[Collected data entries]
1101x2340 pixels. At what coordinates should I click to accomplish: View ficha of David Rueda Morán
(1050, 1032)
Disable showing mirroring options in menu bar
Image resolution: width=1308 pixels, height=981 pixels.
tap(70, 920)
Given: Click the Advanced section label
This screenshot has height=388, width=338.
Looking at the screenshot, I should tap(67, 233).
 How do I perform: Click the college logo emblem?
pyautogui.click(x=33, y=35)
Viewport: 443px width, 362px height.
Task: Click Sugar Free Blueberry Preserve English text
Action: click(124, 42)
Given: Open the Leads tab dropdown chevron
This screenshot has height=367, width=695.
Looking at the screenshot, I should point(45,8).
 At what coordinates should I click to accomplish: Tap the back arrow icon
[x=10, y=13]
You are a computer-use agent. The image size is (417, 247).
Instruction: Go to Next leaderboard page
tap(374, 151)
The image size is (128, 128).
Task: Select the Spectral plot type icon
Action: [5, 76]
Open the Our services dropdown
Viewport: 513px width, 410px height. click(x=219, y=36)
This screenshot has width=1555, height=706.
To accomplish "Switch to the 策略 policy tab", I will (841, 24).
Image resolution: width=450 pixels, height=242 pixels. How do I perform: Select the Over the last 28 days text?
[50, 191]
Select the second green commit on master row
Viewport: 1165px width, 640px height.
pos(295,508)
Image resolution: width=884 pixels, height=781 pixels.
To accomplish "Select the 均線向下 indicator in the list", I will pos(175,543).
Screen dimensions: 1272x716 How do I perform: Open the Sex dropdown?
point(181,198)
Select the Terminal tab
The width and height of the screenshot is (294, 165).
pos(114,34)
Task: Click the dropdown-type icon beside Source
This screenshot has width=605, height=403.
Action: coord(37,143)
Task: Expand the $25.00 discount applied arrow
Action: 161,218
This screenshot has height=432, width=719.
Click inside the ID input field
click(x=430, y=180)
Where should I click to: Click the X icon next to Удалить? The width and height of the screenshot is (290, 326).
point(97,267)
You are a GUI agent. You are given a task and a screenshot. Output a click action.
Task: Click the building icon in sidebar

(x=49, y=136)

§ PROMPT
Output the lines of the records above exactly as they appear, from the line containing "Task: Click the dropdown-type" through the line containing "You are a GUI".

§ TASK ANSWER
Task: Click the dropdown-type icon beside Source
This screenshot has width=605, height=403.
Action: coord(37,143)
Task: Expand the $25.00 discount applied arrow
Action: 161,218
This screenshot has height=432, width=719.
Click inside the ID input field
click(x=430, y=180)
Where should I click to: Click the X icon next to Удалить? The width and height of the screenshot is (290, 326).
point(97,267)
You are a GUI agent. You are given a task and a screenshot. Output a click action.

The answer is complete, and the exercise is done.